Like many people, I watched the first video, and shook my head at the stupidity of her thoughtless words. What the fuck is wrong with her, I asked myself. I wonder how she’s going to try to get out of this.

Like many people, I watched the second video where she… whatever the infinity factor of “doubled down” is on her racist tirade, dropping n-bomb after n-bomb as a dare, shouting that she couldn’t give a fuck less if it was Martin Luther King Day. It was like watching a car wreck unfold in front of me on the highway: First a swerve, then a skid, then suddenly it was flipping over and over and over before catching fire and exploding in the ditch.

As she finished up and the video halted, my throat locked and my mouth filled with ashes. I thought about her parents. I thought of them because of the simple rule my father gave me when he sent me off to college: “Have fun, do whatever you want, but don’t bring shame on the family. It’s my name, too.” I lack the capacity to imagine what my father would have thought if a horrific personal failing on my part had made the family name the number one trending story on the Washington Post’s website for an entire day.

(Her estranged mother stepped forward today and said she completely agreed with the decision Alabama made to rid itself of her daughter. She said the child was not raised to be a racist, although with the few exceptions of those people in scary documentaries on the Klan, I can’t think of anyone who would state their child had been raised for such a purpose.)

What I do know is that various people will take various things from this incident. Perhaps those who view the Greek system as elitist and racist will have another exhibit in their case against it. Perhaps students will see that there is no fool-proof level of privacy in a digital age and once again, we have a fool who proved it. Perhaps social media users will understand that they are always playing with live ammunition and that consequences exist for every action taken in the public arena.

Unfortunately, few people will take away the one thing we all need to understand when it comes to our humanity and our ability to live and breathe as a nation. For every poverty-soaked redneck who sees their losses as the black man’s gains and for every person who professes love for the “history” of the Confederacy and for “fogey” who “just grew up in a different time,” we likely have at least one Harley Barber.

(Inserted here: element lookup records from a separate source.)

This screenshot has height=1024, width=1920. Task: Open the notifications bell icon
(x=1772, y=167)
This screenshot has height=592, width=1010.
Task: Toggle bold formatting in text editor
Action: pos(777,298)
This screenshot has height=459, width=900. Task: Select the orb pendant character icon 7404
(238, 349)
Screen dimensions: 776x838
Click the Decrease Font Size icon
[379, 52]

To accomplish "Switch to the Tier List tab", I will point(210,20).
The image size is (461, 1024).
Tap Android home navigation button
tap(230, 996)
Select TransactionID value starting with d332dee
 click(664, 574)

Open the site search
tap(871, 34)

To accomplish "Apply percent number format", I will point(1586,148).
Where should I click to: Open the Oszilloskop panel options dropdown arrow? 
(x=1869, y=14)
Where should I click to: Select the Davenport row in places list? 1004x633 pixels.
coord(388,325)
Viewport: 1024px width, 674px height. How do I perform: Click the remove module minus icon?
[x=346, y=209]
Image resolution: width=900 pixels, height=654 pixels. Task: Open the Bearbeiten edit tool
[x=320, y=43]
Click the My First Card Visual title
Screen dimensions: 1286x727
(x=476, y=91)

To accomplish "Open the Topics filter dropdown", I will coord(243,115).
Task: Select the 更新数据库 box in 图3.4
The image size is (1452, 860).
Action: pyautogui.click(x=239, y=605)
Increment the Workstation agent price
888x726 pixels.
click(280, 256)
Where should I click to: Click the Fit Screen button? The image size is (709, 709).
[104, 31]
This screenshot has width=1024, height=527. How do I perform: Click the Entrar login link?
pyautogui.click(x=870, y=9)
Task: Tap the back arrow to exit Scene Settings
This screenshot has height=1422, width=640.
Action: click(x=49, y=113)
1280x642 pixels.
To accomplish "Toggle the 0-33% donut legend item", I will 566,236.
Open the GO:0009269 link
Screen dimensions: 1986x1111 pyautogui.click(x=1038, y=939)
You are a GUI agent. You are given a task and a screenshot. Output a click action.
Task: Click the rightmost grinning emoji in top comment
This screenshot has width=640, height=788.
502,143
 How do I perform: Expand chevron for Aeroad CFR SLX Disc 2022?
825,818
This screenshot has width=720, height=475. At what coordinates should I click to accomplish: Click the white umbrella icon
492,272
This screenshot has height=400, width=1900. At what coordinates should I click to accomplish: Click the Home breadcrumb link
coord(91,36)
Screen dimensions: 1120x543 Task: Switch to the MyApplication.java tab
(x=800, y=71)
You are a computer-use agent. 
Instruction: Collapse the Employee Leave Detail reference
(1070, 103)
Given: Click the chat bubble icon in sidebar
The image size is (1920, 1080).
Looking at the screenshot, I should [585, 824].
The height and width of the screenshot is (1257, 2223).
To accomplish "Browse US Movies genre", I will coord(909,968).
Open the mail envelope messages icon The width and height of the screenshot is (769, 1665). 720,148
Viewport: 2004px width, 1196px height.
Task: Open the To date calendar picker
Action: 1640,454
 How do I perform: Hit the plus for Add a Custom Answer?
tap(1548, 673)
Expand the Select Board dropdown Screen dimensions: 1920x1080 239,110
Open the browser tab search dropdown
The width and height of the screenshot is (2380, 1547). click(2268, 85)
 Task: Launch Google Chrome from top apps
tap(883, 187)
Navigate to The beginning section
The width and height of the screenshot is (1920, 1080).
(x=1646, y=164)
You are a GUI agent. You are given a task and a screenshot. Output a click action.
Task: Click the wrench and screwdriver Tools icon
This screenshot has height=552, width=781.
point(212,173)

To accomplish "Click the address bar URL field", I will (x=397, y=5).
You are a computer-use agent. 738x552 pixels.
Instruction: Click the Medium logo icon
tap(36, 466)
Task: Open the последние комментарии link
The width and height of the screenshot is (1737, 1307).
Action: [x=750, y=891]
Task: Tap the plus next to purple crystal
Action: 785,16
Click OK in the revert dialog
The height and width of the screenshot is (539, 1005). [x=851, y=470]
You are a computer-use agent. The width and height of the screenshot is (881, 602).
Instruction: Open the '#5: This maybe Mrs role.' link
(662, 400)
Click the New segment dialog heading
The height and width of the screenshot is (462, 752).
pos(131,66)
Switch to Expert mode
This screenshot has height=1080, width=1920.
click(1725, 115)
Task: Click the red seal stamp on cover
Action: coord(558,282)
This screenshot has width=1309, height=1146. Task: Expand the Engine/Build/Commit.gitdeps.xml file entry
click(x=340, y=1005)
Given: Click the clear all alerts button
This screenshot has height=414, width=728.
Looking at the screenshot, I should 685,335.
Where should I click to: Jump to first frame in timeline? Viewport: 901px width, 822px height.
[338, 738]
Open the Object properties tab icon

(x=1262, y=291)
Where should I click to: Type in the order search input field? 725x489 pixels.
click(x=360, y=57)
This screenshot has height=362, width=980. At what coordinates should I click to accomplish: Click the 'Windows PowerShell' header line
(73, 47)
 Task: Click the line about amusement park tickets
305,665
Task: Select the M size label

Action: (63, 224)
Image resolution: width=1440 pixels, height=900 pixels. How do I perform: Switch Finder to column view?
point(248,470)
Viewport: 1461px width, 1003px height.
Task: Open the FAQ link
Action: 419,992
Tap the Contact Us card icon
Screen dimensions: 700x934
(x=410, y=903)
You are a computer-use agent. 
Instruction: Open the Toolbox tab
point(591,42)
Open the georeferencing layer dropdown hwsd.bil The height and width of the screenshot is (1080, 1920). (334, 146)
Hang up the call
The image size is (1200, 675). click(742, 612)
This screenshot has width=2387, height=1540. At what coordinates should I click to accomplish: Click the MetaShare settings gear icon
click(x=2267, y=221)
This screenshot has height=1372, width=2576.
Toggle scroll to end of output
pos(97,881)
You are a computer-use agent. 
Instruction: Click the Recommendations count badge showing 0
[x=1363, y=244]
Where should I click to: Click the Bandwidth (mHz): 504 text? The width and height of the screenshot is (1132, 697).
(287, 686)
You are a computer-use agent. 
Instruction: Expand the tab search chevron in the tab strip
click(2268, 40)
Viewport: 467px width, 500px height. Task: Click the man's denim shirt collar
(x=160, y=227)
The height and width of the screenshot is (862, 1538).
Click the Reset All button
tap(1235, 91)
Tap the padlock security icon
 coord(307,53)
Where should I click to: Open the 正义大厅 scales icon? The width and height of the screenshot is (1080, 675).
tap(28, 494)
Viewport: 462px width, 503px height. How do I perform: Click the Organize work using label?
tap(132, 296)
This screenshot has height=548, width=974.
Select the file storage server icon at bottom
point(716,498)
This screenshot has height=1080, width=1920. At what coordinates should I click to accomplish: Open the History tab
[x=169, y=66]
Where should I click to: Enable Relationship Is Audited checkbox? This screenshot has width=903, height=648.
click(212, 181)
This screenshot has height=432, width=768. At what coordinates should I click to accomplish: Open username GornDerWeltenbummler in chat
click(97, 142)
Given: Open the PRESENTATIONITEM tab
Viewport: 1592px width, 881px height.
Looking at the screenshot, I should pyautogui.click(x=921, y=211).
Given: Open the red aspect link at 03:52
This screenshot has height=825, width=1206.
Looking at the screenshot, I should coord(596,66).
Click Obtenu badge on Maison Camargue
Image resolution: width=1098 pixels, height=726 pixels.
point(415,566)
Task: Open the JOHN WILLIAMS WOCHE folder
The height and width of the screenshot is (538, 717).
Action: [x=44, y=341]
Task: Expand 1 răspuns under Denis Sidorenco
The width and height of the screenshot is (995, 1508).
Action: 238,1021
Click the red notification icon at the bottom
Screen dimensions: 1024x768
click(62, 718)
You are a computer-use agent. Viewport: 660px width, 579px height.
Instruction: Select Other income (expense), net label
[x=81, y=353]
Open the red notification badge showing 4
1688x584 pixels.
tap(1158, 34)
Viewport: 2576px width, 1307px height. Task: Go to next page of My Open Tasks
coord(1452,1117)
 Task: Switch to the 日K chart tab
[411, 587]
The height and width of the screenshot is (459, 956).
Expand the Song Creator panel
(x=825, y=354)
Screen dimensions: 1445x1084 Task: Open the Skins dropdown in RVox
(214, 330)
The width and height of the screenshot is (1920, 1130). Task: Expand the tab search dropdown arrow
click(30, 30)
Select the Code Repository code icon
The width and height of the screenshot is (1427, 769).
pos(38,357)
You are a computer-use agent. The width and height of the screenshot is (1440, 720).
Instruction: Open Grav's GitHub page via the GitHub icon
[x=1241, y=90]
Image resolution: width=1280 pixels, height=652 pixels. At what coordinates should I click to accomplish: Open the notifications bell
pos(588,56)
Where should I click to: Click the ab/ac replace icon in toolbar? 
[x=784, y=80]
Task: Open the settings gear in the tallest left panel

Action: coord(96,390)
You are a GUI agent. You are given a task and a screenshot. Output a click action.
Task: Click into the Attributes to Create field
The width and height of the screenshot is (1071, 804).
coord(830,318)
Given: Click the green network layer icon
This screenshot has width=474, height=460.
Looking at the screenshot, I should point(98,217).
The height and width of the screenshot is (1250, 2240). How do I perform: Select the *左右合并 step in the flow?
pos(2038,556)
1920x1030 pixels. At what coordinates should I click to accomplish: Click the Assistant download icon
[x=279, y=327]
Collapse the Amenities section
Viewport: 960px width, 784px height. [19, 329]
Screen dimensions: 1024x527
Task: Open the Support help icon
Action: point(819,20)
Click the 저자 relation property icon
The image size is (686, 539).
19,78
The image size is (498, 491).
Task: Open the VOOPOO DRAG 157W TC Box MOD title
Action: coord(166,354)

Harley Barber is 19. She is from the “union” side of the fight. She has the money to attend an out of state school and pledge a sorority. On the surface, she would lack any reason to harbor the racist resentments we can so easily ascribe to those fungible elements of time, place and deprivation listed above. And yet there she was, not “making a mistake” of using race as a costume or “failing to fully grasp” what it meant to appropriate another person’s culture, but rather defiantly displaying her racial animus.

The thing people need to understand is that there are Harley Barbers all around us, quietly lurking, politely nodding and peacefully existing. They “pretend to like black people” enough that on the surface, there’s no reason to think otherwise. They are the “least racist people” you would ever know. Until they reveal themselves with an n-bomb, a “Miss Housekeeper” comment or a general flinch of disgust about “those people.”

In each of those people, under that polite surface and those occasional dermis-level glimpses rests the heart and soul of that video: A rich, thick hatred that only lies dormant because to release it would be to their demise.